— begin Records for processing —

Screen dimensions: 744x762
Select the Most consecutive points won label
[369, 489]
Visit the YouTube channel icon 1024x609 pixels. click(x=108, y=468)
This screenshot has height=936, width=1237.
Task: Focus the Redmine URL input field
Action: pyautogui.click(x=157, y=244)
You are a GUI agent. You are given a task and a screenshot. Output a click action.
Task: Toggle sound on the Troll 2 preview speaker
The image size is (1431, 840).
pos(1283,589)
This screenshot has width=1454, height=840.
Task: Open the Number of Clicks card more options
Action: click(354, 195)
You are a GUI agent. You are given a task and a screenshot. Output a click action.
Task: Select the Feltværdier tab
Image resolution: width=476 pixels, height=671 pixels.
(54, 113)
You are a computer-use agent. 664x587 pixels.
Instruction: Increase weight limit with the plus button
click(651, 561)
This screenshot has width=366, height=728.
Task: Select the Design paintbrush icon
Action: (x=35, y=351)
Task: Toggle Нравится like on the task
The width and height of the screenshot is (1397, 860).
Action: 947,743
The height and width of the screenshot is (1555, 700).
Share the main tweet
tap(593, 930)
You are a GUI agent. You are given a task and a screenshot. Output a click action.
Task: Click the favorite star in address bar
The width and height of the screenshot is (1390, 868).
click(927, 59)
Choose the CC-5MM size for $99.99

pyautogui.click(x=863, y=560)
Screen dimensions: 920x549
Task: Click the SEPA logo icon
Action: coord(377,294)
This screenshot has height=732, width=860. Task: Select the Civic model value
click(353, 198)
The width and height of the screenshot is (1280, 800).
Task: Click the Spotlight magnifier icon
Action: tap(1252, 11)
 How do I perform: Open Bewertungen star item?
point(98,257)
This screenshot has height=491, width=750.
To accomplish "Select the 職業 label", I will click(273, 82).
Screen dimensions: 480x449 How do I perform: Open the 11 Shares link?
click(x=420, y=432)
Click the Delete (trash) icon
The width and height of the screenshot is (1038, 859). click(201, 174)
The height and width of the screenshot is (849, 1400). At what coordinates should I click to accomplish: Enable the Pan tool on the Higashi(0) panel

— end Records for processing —

Directive:
Copy out the lines exactly, starting with the line that contains "Screen dimensions: 480x449" and going on through the last line above.

Result of the exercise:
Screen dimensions: 480x449 How do I perform: Open the 11 Shares link?
click(x=420, y=432)
Click the Delete (trash) icon
The width and height of the screenshot is (1038, 859). click(201, 174)
The height and width of the screenshot is (849, 1400). At what coordinates should I click to accomplish: Enable the Pan tool on the Higashi(0) panel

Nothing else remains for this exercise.